JJ told me he knew someone who’d seen her face. He said she had thick, dark glasses with no earpieces, welded to her white face – insect’s eyes – and that the grey cloak was actually all shiny, like silver foil. He told me this theory that ghosts can e
cho back as well as forward in time, and that she could be a ghost from the future, not of the past. One who’d come to see what her Aids-decimated, post-holocaust world had once been like, recording it all with the dark cameras of her eyes. I sort of tried not to think about that.
This is a renowned place for ending your life. You’d have thought people would want to end it on a high, rather than in the South’s biggest shit-hole, but never mind. And there’s the cove, out beyond the pier, where nobody goes these days, where the sea water’s clogged with decaying cars.
Some are no doubt frightened of the slippery, frog-eyed bodies within the wrecks. Me, I’m more worried about the cars themselves. I imagine those great steel demons, dripping with seaweed, rearing up on their fragments of rubber legs. They bare their metal teeth and flash their green, algae-filled eyes as they lunge at the unwary traveller.
*
Night. What is it about night that brings out the darkness in us all?
*
At night, I listen to the radio. Sometimes it makes my ears hurt, the same way that those 3-D pictures – the magic cardboard cut-outs that emerge from a sea of colour – hurt my eyes.

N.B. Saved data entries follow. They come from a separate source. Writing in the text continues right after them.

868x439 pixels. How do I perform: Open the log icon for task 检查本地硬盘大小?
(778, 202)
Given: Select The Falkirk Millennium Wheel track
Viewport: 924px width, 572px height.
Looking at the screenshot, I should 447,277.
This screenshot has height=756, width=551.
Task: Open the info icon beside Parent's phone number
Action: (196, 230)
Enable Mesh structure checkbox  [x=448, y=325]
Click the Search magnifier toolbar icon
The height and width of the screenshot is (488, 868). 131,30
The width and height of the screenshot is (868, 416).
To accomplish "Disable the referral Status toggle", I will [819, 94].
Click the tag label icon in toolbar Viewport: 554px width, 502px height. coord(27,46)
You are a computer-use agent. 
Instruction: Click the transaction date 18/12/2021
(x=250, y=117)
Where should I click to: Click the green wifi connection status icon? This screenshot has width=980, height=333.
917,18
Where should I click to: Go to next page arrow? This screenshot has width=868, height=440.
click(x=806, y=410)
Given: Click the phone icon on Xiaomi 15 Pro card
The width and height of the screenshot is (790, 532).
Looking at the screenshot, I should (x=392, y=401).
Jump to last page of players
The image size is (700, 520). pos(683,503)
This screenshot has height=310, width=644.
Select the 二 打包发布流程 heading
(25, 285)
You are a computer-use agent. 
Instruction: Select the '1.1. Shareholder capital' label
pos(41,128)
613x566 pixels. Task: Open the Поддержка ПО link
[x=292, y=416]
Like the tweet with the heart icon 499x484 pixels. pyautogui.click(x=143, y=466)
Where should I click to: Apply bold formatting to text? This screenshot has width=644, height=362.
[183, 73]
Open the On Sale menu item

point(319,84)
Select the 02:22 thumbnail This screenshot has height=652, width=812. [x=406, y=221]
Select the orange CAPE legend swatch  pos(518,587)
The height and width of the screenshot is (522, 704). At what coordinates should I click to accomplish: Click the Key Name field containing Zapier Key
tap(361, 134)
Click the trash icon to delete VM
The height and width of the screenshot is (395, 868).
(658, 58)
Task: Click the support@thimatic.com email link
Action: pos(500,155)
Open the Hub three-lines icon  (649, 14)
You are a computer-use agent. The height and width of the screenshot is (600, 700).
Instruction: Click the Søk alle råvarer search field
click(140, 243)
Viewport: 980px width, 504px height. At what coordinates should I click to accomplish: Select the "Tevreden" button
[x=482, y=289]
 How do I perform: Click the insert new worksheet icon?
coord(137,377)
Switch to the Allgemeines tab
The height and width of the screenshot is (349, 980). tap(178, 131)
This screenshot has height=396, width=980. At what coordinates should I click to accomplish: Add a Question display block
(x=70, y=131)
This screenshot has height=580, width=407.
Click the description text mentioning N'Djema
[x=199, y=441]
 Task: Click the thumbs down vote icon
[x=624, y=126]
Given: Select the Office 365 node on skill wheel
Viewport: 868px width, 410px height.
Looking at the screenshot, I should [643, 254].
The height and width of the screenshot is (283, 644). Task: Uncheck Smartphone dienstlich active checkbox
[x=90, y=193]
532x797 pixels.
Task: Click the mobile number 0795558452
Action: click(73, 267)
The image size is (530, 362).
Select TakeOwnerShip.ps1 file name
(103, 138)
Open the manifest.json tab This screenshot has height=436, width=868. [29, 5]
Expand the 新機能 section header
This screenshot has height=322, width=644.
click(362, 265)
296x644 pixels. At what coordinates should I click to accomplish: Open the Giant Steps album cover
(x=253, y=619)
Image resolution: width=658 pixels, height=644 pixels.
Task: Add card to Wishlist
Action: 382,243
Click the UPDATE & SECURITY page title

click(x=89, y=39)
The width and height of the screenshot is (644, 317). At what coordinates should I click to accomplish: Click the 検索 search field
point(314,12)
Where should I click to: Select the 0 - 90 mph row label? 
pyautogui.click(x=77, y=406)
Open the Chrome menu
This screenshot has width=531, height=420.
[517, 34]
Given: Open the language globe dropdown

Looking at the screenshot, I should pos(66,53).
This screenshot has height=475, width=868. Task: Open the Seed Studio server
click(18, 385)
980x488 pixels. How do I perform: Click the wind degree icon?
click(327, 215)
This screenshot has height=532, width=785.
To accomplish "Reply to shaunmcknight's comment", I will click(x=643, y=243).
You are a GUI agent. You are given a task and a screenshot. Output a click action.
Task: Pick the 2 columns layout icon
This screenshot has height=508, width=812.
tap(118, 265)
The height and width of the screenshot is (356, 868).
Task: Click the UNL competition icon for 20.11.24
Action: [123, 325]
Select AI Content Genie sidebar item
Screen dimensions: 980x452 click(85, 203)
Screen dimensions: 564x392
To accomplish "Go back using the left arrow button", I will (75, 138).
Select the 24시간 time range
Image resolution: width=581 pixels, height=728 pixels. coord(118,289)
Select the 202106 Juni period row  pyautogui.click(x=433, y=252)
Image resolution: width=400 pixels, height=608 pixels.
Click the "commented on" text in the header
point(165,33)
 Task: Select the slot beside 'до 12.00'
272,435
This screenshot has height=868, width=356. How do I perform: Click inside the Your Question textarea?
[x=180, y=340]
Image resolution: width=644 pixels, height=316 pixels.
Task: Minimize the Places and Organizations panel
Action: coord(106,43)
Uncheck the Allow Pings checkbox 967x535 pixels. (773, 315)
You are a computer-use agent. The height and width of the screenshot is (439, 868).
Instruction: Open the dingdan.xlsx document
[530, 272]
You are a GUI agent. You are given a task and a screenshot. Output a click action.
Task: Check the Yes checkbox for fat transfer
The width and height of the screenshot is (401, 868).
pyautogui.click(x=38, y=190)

The town lights are lollipop orange and ice blue. They’re scattered in a glitter on the slopes between here and the Edge of the World.
Voices jabber away, transmitted from somewhere up beyond the hills, washing over us on their journey to the sea.
‘I saw this programme an’ they was talkin’ about puttin’ the M1 unnerground. That’s what they wanna use that Millyum Fund for. Buryin’ the motorway unnerground.’
‘I . . . see.’
‘Put loadsa trees and stuff over it they said, and bury it unnerground and no one would know it’d ever been there.’
‘Ah, really. Yes. Kelly, there is a possibility – isn’t there – that some irony was at play here?’
‘Irony.’
‘Yes. Yes, that’s right.’
‘Wha’s irony?’
‘Well, it’s when you say something that you don’t really mean. You’re keeping a kind of distance from it by being not entirely serious.’